Discussion
We were able to detect activation of the coagulation system in the lungs and blood of patients with sarcoidosis. Eight of 10 sarcoidosis patients had detectable levels of BAL D dimer, while none of 18 healthy subjects had detectable BAL D dimer. Our findings are in agreement with those of Nakstad et al who measured FDP by latex agglutination in the unconcentrated BAL fluids of patients with ILD. They found FDP in the BAL fluids of 6 of 22 sarcoidosis and 10 of 29 idiopathic pulmonary fibrosis patients and no FDP in the BAL fluids of 60 healthy individuals. We found a higher prevalence of BAL fluid FDP in our sarcoidosis patients probably because we used EIA, which is more sensitive than agglutination methods for antigen detection.

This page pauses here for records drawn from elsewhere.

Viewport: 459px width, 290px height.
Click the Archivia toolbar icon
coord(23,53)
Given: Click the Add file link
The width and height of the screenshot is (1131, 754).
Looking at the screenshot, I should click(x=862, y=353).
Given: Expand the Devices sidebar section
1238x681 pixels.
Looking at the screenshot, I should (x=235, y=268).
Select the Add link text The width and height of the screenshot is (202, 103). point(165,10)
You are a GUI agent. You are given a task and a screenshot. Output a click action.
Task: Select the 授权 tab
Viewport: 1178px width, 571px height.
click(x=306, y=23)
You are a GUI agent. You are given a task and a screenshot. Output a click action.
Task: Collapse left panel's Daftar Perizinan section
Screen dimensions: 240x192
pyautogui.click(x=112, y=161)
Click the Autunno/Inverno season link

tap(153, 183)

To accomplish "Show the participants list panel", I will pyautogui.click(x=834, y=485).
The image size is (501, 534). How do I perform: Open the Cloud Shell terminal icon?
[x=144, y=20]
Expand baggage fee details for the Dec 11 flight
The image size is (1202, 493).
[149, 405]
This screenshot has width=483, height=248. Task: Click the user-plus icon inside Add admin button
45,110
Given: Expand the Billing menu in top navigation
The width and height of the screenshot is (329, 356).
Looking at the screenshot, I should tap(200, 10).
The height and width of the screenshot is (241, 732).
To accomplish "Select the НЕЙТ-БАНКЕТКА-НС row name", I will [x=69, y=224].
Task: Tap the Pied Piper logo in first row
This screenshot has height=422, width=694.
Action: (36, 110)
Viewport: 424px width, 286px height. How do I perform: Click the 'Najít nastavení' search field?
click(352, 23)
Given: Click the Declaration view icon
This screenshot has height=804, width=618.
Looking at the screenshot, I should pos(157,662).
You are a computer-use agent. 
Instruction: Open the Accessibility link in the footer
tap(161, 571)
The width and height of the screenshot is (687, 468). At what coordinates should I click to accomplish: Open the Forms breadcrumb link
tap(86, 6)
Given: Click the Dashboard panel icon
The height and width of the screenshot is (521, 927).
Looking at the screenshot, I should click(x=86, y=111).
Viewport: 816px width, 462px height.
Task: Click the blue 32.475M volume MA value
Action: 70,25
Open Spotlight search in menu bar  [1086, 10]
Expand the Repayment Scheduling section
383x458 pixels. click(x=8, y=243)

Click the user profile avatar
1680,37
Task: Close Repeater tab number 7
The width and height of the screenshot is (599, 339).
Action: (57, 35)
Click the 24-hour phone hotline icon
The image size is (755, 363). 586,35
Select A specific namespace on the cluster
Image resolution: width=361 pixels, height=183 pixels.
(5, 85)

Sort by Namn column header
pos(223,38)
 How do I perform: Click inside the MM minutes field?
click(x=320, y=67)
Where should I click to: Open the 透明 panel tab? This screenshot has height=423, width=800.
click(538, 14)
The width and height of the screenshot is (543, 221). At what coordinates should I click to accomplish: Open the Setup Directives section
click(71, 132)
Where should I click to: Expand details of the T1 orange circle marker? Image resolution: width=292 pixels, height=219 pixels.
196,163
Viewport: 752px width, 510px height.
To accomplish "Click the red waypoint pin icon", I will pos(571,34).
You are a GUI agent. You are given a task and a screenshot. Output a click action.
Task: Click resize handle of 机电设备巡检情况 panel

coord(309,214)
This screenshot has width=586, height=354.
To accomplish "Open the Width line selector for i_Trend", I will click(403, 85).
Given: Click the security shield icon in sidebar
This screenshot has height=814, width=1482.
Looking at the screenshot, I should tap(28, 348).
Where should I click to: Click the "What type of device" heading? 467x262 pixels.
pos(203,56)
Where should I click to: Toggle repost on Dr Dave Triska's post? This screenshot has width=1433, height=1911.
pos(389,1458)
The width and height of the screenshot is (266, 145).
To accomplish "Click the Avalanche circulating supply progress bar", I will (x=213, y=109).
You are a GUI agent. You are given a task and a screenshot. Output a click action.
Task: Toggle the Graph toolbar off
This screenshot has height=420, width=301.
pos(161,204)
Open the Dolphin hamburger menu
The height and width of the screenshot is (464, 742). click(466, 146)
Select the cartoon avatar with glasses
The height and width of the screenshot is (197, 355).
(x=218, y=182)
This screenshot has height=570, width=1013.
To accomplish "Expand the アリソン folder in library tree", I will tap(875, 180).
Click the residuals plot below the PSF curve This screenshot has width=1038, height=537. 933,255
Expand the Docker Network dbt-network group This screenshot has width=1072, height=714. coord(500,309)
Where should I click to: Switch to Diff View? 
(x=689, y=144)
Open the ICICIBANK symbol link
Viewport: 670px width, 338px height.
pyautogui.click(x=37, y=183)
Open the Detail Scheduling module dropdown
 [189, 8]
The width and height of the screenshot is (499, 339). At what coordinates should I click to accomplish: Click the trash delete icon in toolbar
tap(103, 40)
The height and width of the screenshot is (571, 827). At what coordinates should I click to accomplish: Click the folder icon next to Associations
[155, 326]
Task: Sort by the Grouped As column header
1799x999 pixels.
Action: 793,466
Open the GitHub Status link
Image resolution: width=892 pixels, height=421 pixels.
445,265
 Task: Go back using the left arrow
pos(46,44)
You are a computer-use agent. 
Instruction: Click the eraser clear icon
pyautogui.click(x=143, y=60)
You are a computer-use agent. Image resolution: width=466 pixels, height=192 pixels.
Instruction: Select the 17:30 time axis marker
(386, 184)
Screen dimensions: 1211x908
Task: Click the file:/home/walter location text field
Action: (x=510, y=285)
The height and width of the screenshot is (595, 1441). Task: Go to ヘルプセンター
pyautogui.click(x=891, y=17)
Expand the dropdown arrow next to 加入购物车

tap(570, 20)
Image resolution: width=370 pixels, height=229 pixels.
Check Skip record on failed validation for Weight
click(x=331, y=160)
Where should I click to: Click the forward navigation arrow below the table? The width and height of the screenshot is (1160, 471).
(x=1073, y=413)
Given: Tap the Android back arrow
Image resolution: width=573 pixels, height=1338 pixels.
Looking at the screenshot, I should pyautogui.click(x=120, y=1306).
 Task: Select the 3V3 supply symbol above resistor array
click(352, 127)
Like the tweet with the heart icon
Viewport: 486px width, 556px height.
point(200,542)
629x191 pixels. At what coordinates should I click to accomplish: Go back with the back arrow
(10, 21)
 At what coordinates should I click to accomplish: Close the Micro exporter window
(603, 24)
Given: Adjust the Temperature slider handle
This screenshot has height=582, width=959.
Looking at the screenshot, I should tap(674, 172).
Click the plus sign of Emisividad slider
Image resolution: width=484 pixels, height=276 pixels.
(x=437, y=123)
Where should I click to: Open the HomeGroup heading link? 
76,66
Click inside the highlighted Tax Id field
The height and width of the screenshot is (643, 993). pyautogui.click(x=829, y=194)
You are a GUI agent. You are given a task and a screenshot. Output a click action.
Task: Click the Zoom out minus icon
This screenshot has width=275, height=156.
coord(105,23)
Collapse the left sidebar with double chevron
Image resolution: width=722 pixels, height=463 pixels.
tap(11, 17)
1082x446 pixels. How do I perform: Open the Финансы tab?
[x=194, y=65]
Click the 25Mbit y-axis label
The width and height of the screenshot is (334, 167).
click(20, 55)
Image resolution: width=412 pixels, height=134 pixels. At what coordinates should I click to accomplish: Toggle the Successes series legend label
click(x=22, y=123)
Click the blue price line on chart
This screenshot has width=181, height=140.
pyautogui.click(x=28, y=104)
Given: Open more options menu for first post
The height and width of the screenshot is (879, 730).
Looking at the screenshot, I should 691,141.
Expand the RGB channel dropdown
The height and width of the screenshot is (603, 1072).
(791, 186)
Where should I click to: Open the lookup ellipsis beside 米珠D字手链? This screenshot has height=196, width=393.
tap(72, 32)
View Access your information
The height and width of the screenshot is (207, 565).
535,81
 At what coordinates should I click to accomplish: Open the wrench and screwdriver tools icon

Since patients with sarcoidosis had higher levels of BAL total protein than normal subjects and recovery of D dimer was greater at high total protein concentrations, levels of D dimer detected in BAL fluids from sarcoidosis patients may have been missed in fluids from healthy volunteers. For this reason, we cannot state that D dimer was absent in the alveolar lining fluids of normal subjects. However, we did not detect fibrinogen or FDP in BAL fluids from normal subjects by autoradiography, suggesting that D dimer is present, if at all, in very low concentrations. In contrast, autoradiography showed that BAL fluids from sarcoidosis patients contained variable amounts of fibrinogen polymeric and degradation products.